Cantor stumbled upon a free-form radio station affiliated with Tufts University,
where he did a show that drew upon his extensive contacts with different
kinds of music and musicians. When he returned to Portland in 1993 with
a “day job” as a database programmer at Adidas, he began looking
for a similar outlet for his passion.
“I noticed that Oregon Public Broadcasting’s
radio station had a format something like the Tufts station, and eventually
I went on air there, playing music on the weekends—four hours Saturday
and three hours Sunday. So you see, I don’t really have a career
in radio: it’s sort of a sponsored avocation!

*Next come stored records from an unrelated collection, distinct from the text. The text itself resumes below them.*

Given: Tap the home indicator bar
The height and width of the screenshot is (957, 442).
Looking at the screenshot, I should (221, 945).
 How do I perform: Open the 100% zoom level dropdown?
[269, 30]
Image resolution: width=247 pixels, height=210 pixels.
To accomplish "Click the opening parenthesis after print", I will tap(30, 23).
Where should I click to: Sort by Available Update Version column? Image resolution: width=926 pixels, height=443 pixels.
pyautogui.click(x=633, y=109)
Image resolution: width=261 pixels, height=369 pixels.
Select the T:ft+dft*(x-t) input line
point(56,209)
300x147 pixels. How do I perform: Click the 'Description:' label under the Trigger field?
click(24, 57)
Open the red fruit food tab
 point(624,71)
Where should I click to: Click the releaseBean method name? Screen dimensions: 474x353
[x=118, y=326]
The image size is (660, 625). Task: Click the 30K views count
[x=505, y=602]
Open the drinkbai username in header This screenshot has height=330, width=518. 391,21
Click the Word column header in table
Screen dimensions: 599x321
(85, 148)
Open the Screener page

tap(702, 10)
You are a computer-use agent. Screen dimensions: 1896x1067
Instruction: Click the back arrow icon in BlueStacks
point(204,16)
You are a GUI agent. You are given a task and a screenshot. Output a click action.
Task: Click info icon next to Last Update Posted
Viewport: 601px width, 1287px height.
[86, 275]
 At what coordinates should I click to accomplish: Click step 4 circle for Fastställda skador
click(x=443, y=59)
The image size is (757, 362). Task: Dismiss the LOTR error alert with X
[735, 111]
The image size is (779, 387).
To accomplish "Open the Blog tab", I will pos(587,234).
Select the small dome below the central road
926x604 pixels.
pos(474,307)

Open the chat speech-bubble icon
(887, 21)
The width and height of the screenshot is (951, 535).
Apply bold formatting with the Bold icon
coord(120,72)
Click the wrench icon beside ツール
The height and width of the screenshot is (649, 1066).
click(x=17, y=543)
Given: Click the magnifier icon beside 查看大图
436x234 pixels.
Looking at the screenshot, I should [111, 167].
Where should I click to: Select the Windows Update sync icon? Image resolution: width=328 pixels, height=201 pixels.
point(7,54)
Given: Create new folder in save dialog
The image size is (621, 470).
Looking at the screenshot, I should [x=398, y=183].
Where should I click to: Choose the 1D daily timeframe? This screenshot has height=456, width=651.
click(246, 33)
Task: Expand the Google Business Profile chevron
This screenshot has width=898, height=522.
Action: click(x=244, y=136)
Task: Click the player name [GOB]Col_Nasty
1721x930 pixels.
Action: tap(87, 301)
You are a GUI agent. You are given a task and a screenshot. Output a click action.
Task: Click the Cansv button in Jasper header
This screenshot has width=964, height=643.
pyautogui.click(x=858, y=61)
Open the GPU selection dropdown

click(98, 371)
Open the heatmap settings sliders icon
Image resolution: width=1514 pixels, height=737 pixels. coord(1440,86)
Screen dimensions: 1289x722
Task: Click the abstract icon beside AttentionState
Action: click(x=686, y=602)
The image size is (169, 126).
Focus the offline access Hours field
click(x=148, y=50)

In fact, I probably
spend everything I make at OPB on recordings for the show.”
Cantor has a mission whenever he’s on the radio: “Today there
are more amazing recordings of fantastic music in all styles available
than ever before—conversely, there are fewer and fewer places to
hear them on the radio. I try to bridge that gap. In my life I’ve
had the good fortune to hook up with a dizzying variety of incredible
musicians, so I’m familiar with a lot of music. To me, this show
is payback for that good fortune.
“What I find myself doing on radio. . . . I just don’t know
of any other medium that works this way. It’s a unique form of expression,
and for me it’s a unique showcase for a wide range of musical expression.
I feel like I’m doing a live mix performance every time I’m
on the air. I’ll keep doing it as long as they let me.”